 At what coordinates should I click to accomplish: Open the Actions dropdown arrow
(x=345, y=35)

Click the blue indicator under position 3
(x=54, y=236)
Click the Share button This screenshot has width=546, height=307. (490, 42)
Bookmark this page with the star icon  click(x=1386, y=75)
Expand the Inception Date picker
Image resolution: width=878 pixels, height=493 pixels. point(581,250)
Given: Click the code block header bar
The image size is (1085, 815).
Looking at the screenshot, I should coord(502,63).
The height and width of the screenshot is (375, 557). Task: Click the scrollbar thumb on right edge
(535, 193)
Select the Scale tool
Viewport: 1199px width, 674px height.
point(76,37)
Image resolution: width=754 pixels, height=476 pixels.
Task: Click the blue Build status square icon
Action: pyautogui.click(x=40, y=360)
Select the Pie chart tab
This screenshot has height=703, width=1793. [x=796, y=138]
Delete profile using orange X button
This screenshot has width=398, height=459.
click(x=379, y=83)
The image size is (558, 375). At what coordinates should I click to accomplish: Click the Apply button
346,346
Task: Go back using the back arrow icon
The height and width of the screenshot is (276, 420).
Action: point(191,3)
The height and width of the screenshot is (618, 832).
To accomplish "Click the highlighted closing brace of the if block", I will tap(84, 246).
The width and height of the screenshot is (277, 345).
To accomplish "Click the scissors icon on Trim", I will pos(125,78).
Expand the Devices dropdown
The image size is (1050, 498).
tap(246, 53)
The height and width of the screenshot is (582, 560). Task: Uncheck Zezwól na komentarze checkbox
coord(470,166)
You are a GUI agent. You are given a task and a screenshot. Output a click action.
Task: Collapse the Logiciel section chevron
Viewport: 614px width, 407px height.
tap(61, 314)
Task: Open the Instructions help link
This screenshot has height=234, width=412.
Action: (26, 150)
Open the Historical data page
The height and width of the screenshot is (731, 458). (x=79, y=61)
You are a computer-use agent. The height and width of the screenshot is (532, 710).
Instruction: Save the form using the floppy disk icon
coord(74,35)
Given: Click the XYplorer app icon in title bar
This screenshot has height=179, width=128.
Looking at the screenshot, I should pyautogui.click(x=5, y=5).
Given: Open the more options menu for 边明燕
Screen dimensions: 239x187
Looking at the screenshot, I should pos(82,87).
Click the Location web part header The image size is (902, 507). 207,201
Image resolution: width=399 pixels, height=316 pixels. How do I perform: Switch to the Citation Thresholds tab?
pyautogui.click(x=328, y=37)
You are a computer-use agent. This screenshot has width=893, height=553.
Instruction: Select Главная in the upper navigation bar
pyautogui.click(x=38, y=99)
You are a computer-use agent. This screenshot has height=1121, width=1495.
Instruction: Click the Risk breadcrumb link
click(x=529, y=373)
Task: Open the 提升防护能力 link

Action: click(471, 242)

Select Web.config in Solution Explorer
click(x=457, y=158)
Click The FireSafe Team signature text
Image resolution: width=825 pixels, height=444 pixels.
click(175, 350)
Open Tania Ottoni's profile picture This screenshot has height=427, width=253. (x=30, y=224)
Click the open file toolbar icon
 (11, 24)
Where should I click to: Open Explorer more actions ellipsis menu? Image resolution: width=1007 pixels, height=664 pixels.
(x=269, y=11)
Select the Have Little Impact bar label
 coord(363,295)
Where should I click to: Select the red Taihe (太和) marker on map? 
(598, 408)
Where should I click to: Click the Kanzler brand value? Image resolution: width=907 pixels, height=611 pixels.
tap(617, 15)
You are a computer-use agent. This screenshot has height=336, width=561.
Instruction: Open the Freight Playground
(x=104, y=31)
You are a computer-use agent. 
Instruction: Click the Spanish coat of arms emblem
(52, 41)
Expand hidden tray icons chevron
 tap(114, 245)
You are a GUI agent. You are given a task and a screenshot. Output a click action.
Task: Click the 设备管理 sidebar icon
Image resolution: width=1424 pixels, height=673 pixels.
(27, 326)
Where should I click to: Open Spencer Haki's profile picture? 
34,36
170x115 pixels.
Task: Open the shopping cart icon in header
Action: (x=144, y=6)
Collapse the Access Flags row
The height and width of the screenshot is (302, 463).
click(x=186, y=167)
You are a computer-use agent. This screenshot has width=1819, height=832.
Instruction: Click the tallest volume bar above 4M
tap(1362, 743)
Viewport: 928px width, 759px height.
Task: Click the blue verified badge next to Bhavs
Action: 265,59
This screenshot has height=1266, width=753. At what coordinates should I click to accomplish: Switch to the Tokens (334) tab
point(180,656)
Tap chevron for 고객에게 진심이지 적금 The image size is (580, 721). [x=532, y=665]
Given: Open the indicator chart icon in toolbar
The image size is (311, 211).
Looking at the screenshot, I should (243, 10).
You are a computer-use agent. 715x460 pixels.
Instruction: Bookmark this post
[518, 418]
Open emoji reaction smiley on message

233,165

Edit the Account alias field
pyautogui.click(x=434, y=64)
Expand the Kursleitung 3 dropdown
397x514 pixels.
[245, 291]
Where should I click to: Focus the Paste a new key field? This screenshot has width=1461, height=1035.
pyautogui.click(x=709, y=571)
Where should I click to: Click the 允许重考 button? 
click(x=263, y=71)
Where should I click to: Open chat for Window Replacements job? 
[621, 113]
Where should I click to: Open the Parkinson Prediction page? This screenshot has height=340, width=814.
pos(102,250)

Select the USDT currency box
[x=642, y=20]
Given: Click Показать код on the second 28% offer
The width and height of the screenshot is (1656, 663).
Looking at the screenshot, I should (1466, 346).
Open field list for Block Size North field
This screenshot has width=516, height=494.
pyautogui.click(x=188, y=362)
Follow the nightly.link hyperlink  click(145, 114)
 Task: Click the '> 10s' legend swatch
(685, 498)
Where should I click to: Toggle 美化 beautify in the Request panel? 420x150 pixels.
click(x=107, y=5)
──────────────────────────────
What the task asks:
Go line by line through the data and copy any that contain "Collapse".

Written answer:
Task: Collapse the Logiciel section chevron
Collapse the Access Flags row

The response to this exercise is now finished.